秋元「生きることや食べることの意味を改めて思う、忘れがたい体験」
自然豊かな農村地帯で、そのくらしに触れる農家楽(ノンジャーラー)。中国では地域に根づく文化や郷土の食を体験できると、ツーリストの人気を集めている。京都府北部に位置する綾部市の『田舎の大鵬』は、風光明媚な土地で中国式の農家楽を体現する。
秋元 最初は堀江(貴文)さんの誘いに、なかなかタイミングが合わなくて。どうしてもうかがってみたいという念願がやっとかないました。
小山 京都の二条にある『大鵬』という中国料理店の息子さんが始められたんですよね。京都市内からクルマで1時間半くらいですか?
秋元 そうです。実際に行ってみたら、想像していたより遥かにすごかった。日本の原風景のような自然に囲まれていて。
見城 そこに中国料理のお店があるの?
秋元 お店というよりは、半分、屋外という感じですね。敷地内で野菜や米を栽培したり、鶏や豚、馬も飼っています。
見城 京都にそんな場所があるのが驚きだよ。そこで飼っている鶏や豚も食べるんだ?
秋元 僕がうかがった時は子豚の丸焼きをいただきましたが、鶏は絞めるところもお客さんに見せます。たまにお子さん連れのお客さんも来られるそうで、うちの子にはまだ早いかなと言う親御さんもいるようです。店主の渡邊さんはそういう時「本人が決めたらいいと思います」と仰るそうです。
見城 まさに食育だね。
秋元 そうですね。子供だけではなく、大人にとっての食育でもあるかもしれない。「家畜である以上、人間のために生まれて人間のために死んでいく。だからこそ生きている時は感謝して精一杯の愛情を注ぐ」というのが渡邊さんの考え方です。

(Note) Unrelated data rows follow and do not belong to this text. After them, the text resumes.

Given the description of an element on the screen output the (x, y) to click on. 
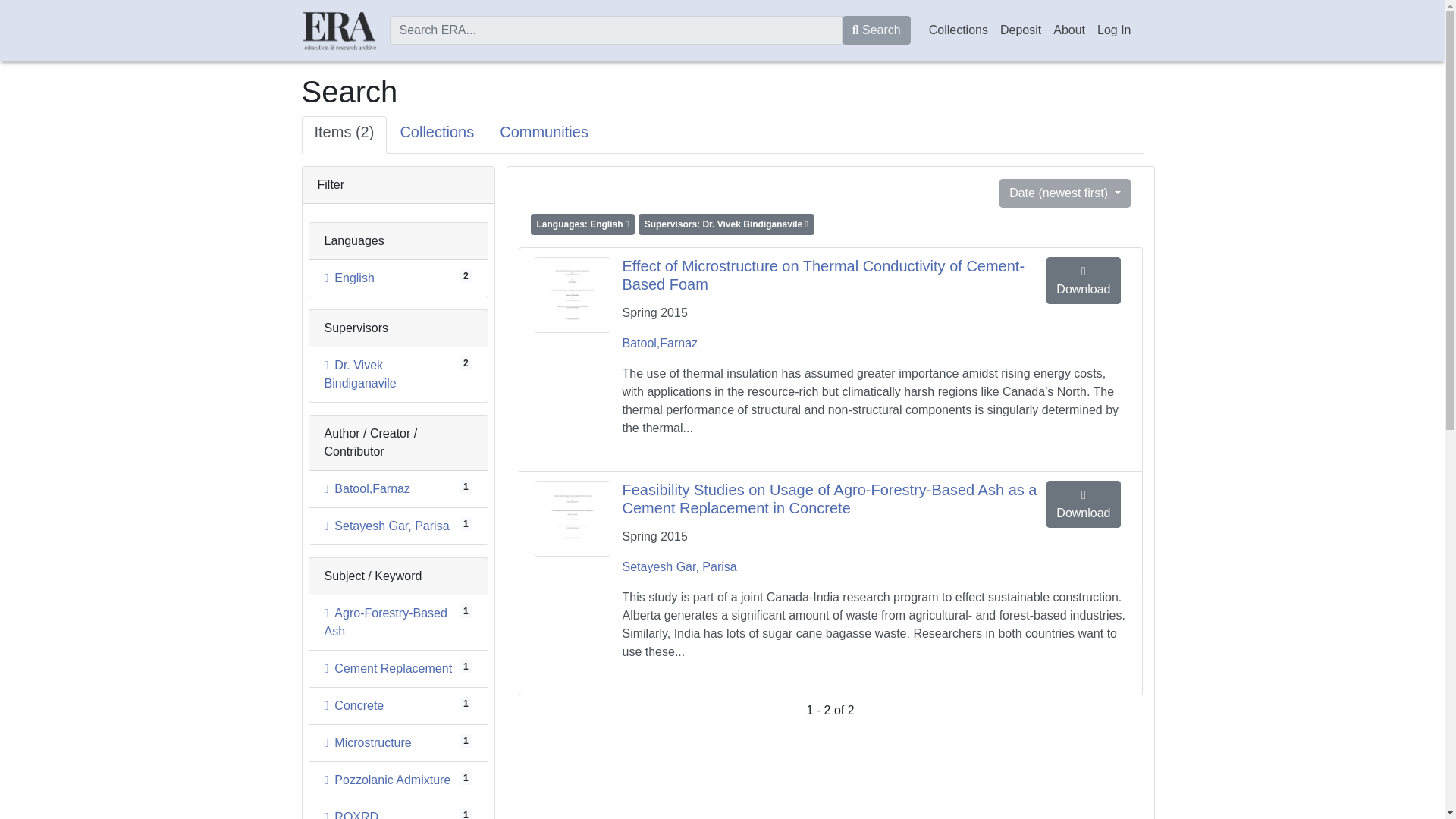
Search (877, 30)
Collections (354, 705)
Collections (958, 30)
About (436, 134)
Supervisors: Dr. Vivek Bindiganavile (1068, 30)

小山 料理が美味しいとかそういう次元を超越していますよね。
秋元 ただただありがたいと心から思ったし、人間が生きることの意味を考える体験でした。鶏や豚のほかに近くの川で獲れたすっぽん、鯉などの魚が食卓に上がることもあるそう。京都の大自然と食が好きな友人8人くらいで行くのがお薦めです。